The primary environmental risks associated with the operation of a wind farm include potential harm to the local and migratory bird population, potential harm to the local bat population as well as concerns over noise levels and visual ‘harm’ to the scenic environment around the wind farm. As part of the federal and provincial approval of the St. Leon wind project, certain pre-construction and post construction monitoring studies were required. No significant issues were identified as a result of these studies. In order to monitor and mitigate these risks, APCo completes facility inspections at minimum on an annual basis and ensures its facilities are in compliance with the appropriate regulatory requirements for the specific facility.

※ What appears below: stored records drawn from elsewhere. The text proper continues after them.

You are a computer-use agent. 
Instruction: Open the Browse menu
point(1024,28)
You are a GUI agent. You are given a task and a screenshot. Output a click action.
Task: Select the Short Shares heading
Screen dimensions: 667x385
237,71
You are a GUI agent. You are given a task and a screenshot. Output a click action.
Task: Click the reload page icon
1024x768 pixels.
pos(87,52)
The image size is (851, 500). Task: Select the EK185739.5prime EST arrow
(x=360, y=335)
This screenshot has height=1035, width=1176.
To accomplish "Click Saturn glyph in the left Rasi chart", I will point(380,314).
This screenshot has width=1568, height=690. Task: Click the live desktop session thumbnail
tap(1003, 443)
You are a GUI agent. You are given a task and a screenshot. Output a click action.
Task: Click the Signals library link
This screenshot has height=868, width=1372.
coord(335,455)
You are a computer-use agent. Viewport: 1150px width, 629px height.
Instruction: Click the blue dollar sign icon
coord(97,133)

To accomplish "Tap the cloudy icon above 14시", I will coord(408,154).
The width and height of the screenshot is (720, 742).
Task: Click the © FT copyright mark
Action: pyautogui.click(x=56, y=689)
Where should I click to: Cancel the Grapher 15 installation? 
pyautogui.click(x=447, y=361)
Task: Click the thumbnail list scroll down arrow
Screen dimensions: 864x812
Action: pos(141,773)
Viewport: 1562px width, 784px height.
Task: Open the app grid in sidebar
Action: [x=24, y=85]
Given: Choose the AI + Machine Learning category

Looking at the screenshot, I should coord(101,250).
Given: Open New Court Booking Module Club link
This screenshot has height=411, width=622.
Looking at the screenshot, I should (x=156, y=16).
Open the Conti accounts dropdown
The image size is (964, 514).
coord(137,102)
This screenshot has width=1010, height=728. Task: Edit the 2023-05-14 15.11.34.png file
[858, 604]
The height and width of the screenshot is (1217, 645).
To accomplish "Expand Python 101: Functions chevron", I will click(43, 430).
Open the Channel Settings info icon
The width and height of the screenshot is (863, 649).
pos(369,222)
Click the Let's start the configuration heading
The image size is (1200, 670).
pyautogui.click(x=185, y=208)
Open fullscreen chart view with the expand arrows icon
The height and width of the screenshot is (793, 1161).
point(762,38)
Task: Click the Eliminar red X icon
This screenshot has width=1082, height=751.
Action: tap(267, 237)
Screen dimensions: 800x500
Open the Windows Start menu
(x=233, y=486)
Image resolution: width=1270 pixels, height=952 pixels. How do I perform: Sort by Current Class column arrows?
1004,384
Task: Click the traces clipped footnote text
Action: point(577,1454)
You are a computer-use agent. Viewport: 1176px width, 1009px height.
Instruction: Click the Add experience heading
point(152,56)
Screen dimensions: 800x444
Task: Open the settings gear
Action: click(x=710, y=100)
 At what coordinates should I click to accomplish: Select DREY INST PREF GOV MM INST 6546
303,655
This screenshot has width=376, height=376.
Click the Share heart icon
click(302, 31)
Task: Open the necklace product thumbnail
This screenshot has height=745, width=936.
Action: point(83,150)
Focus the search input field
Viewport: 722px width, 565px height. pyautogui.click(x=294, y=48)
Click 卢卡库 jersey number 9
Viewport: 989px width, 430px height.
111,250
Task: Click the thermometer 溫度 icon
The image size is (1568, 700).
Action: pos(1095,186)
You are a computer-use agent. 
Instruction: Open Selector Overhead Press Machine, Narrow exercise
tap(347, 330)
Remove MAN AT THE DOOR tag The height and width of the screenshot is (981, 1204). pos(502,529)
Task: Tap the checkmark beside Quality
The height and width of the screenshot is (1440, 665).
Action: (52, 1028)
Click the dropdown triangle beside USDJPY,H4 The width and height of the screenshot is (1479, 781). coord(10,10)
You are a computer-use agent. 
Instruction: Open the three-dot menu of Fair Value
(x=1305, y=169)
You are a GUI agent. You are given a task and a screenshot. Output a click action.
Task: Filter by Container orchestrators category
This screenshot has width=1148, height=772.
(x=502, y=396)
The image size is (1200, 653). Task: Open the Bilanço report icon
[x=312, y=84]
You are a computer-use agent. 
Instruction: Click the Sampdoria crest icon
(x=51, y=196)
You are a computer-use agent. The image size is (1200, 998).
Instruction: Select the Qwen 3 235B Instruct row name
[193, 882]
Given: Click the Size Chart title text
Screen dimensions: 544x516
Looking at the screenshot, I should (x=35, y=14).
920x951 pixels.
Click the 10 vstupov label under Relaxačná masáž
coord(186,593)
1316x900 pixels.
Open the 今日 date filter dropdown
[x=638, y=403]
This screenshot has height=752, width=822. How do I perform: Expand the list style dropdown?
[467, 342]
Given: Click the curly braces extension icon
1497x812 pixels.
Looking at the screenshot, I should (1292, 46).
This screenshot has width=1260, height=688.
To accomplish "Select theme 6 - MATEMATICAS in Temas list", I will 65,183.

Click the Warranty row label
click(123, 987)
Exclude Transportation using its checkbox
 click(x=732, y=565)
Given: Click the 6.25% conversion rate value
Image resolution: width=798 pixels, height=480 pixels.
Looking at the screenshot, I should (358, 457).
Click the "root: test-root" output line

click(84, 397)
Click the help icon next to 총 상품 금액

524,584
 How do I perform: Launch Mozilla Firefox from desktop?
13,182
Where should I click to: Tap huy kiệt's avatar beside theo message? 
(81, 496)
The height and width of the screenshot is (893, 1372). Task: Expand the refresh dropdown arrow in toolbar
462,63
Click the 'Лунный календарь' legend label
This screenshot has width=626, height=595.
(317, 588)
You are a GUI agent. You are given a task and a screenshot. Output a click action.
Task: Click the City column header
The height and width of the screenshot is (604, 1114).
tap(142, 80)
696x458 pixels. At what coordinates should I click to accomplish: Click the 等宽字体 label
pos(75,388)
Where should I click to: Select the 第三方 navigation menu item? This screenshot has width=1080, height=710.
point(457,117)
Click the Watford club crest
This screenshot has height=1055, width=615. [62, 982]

The APCo Thermal Energy division faces a number of environmental risks that are normal aspects of operating within its business segment. The primary environmental risks associated with the operation of a cogeneration facility include potential air quality and emissions issues, soil contamination resulting from oil spills and issues around the storage and handling of chemicals used in normal operations. In order to monitor and mitigate these risks, and to remain within the regulatory requirements appropriate for the specific facility, APCo maintains continuous emissions monitoring systems, performs regular stack testing and tests the calibration of monitoring equipment. The primary environmental risks associated with the operation of an incineration facility include potential air quality, odour and emissions issues, soil contamination resulting from oil or other chemical spills and issues around the storage and handling of municipal solid waste. In order to monitor and mitigate these risks, and to remain within the regulatory requirements appropriate for the specific facility, APCo maintains continuous emissions monitoring systems, performs annual stack testing and completes an annual technical evaluation of ash composition.

Liberty Water faces a number of environmental risks that are normal aspects of operating within its business segment. The primary environmental risks associated with the operation of a wastewater treatment facility include potential air quality and odour management issues, wastewater spills and surface and ground water contamination. In order to monitor and mitigate these risks, and to remain within the regulatory requirements appropriate for the specific facility, Liberty Water maintains ongoing sampling and testing programs as required in its operational jurisdiction, including annual field investigations by management. It also has a preventative maintenance program to reduce the risk of leaks and other mechanical failures within the wastewater collection system and at the wastewater treatment plants that it operates.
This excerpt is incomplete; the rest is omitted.